What the task requires:
Copy out each of the lines below word for word, changing nothing.

━━━━━ Excerpted data

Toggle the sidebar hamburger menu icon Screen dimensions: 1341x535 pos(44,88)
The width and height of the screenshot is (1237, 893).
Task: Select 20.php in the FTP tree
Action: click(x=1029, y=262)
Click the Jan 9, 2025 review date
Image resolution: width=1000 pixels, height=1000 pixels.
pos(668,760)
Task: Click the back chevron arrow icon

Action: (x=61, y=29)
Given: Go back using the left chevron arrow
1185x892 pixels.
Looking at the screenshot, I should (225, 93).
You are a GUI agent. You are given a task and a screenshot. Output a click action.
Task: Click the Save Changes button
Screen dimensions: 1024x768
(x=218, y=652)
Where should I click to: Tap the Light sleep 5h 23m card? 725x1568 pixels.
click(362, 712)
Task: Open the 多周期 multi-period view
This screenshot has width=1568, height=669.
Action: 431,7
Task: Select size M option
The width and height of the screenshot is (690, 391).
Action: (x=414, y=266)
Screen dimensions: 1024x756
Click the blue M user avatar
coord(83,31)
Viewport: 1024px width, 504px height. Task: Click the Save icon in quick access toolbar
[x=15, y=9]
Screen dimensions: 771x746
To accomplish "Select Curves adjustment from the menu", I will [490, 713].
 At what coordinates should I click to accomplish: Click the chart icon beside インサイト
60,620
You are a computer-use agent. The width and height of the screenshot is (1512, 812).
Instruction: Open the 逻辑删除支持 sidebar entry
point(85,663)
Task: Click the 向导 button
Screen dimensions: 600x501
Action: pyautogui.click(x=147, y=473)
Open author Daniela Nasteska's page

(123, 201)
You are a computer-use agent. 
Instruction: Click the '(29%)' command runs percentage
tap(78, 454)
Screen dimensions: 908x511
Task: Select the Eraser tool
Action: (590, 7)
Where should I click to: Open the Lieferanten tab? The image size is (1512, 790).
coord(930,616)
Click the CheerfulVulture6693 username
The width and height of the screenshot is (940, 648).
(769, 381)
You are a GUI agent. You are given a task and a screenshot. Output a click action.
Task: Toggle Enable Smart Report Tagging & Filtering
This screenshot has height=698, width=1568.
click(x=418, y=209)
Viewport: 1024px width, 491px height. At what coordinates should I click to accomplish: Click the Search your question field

━━━━━━━━━━

Finished answer:
Toggle the sidebar hamburger menu icon Screen dimensions: 1341x535 pos(44,88)
The width and height of the screenshot is (1237, 893).
Task: Select 20.php in the FTP tree
Action: click(x=1029, y=262)
Click the Jan 9, 2025 review date
Image resolution: width=1000 pixels, height=1000 pixels.
pos(668,760)
Task: Click the back chevron arrow icon

Action: (x=61, y=29)
Given: Go back using the left chevron arrow
1185x892 pixels.
Looking at the screenshot, I should (225, 93).
You are a GUI agent. You are given a task and a screenshot. Output a click action.
Task: Click the Save Changes button
Screen dimensions: 1024x768
(x=218, y=652)
Where should I click to: Tap the Light sleep 5h 23m card? 725x1568 pixels.
click(362, 712)
Task: Open the 多周期 multi-period view
This screenshot has width=1568, height=669.
Action: 431,7
Task: Select size M option
The width and height of the screenshot is (690, 391).
Action: (x=414, y=266)
Screen dimensions: 1024x756
Click the blue M user avatar
coord(83,31)
Viewport: 1024px width, 504px height. Task: Click the Save icon in quick access toolbar
[x=15, y=9]
Screen dimensions: 771x746
To accomplish "Select Curves adjustment from the menu", I will [490, 713].
 At what coordinates should I click to accomplish: Click the chart icon beside インサイト
60,620
You are a computer-use agent. The width and height of the screenshot is (1512, 812).
Instruction: Open the 逻辑删除支持 sidebar entry
point(85,663)
Task: Click the 向导 button
Screen dimensions: 600x501
Action: pyautogui.click(x=147, y=473)
Open author Daniela Nasteska's page

(123, 201)
You are a computer-use agent. 
Instruction: Click the '(29%)' command runs percentage
tap(78, 454)
Screen dimensions: 908x511
Task: Select the Eraser tool
Action: (590, 7)
Where should I click to: Open the Lieferanten tab? The image size is (1512, 790).
coord(930,616)
Click the CheerfulVulture6693 username
The width and height of the screenshot is (940, 648).
(769, 381)
You are a GUI agent. You are given a task and a screenshot. Output a click action.
Task: Toggle Enable Smart Report Tagging & Filtering
This screenshot has height=698, width=1568.
click(x=418, y=209)
Viewport: 1024px width, 491px height. At what coordinates should I click to accomplish: Click the Search your question field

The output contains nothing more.